When one buys a tatasky product .. he gets both Dish and the settop box, but when you read the fineprints you will know that you only own the settopbox and not the dish. the dish will still be the properety of tatasky. SO if you in future you decide not to use tataservice then those guys will come and take away the dish. AFAIK this is taken into consideration by TRAI and they will be making a rule that dish should also be the customers property.

Also there is this Recharge Cupon trick to extract money. 

They always keep recharge cupons of higher denominations like 500+ or 1000+ , in this way even though you have to pay 300 bucks as subscription fee you will end up paying extra money, the additional money will be caried forward to you next billing cycle. 
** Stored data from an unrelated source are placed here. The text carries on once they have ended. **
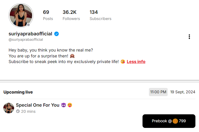The width and height of the screenshot is (199, 132).
Task: Click the kiss emoji before Less info
Action: (123, 62)
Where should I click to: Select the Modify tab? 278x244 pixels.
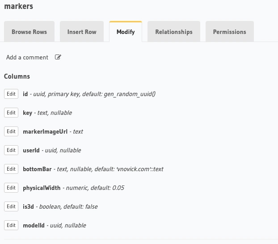126,32
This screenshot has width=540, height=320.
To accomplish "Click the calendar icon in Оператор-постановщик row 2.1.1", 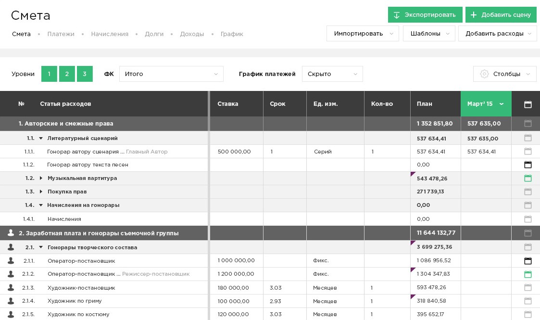I will [527, 261].
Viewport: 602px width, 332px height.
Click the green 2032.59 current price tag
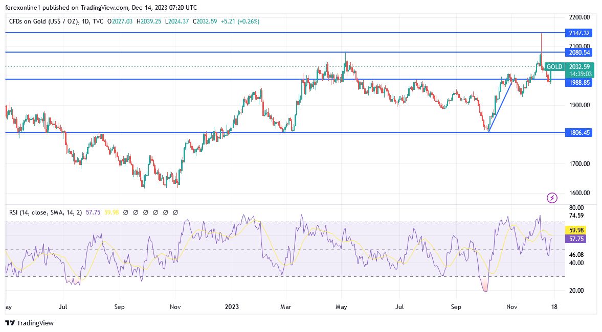pyautogui.click(x=579, y=67)
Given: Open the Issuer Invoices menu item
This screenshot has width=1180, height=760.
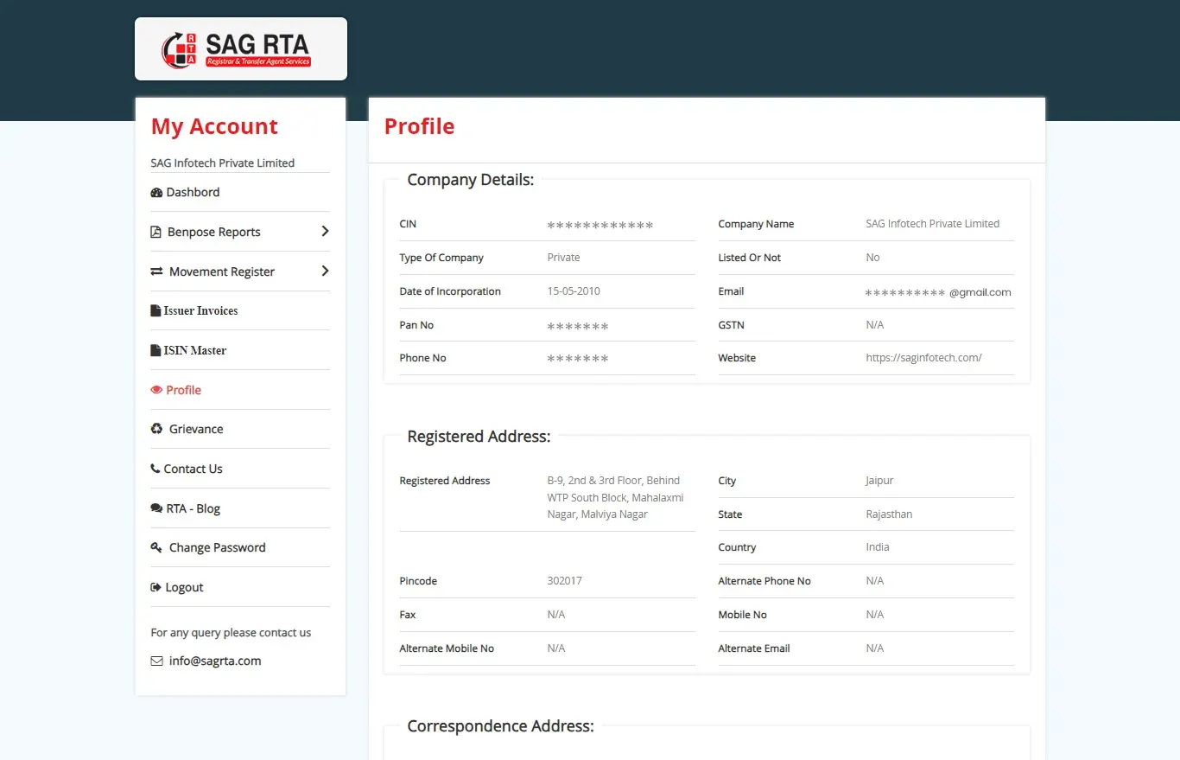Looking at the screenshot, I should [x=200, y=310].

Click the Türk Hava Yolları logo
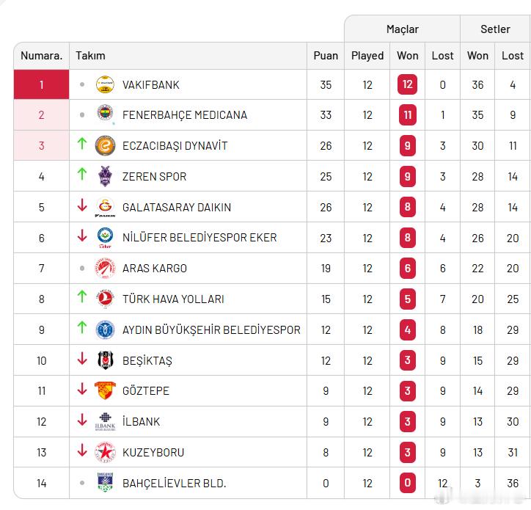(105, 299)
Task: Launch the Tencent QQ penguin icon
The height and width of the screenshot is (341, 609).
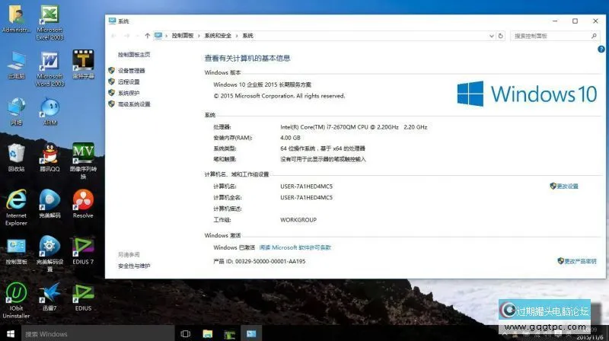Action: pyautogui.click(x=49, y=154)
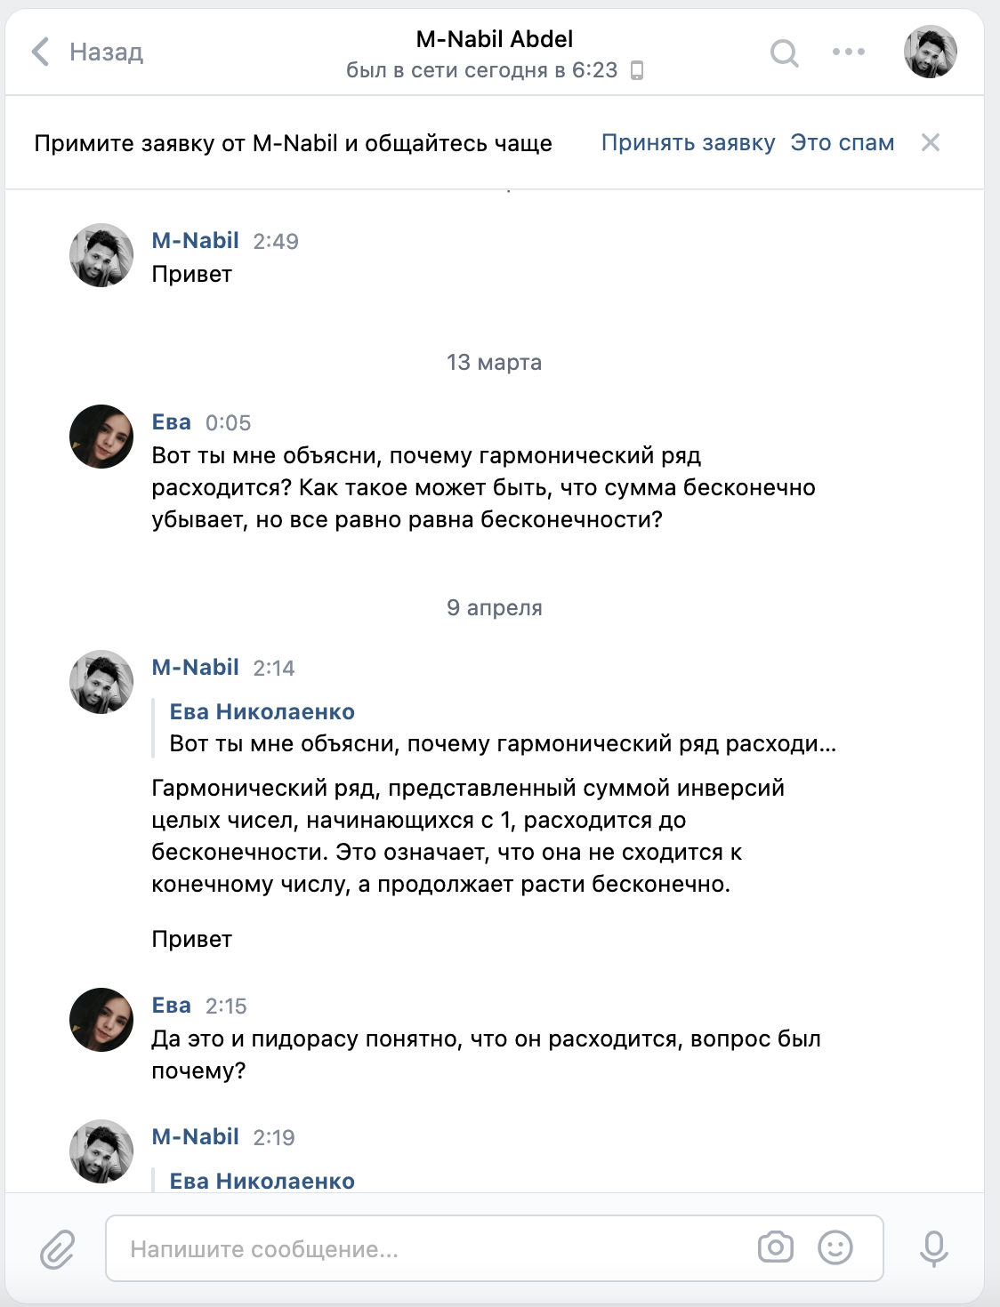Click the microphone voice message icon

click(933, 1248)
Next comes their privacy .. they log everything you see .. what channel you have watched for how long .. what program you see at what time .. etc etc.. these will be use for targeted ads.


----------



## rollcage (Feb 7, 2008)

gary4gar said:


> i read it this here
> *www.satellites.co.uk/satellite/ind...nega-cd-1004-satellite-receiver-software.html
> man, here economies of scale works does its magic
> 
> ...


you indeed read economics my friend.. economies of scale works out infact everydam process.

but the point is .. which one to take ?

I am fedup with my cablewala, poor quality,and no bbc, hbo, discovery,


----------



## RCuber (Feb 7, 2008)

slugger said:


> they givin all more channels than  v r getting and still 75 bux lesser than our existing cable (Hathaway)
> 
> those idiots have stopped CNN, Zee cafe/Studio and now History and discovery r in Hindi
> 
> i had seen Tata's reception, it looks very good


BTW I use Hathway STB, I get over 150 Channels ( including paid ) and I pay only 150 Bucks  .. only channel I miss is neosports.

Quality is same as in DTH , tatasky use satellite to transmit channels where as hathway use cable as the medium.


----------



## shashank_re (Feb 7, 2008)

Dear charan what you said about privacy thing is COMPLETELY WRONG.
It is IMPOSSIBLE for them to know what channel we are watching at any moment coz STB doesnt UPLOAD anything to the satellite.So its not possible for them to target our privacy.
They can only know what channels we have subscribed to.Thats it.
 At the moment its is adviced to wait till BigTV is commercially launched by then we can even expect Airtel IPTV


----------



## slugger (Feb 7, 2008)

Charan said:


> BTW I use Hathway STB, I get over 150 Channels ( including paid ) and I pay only 150 Bucks



*150 bucks for 150 channels* 

u live in paradise d00d

these pepole from hathway had apparently come to our house [nobody there @ home then]. our local cable-walla has handed over his buisness to them (or joined hands)

they were insisting on taking their STB [1K 1 time payment], but said that charges would remain same  . but will give 3 months free broadcast [which is actually less than our mnthly charge taking into account the 1000 buck v will pay for the STB]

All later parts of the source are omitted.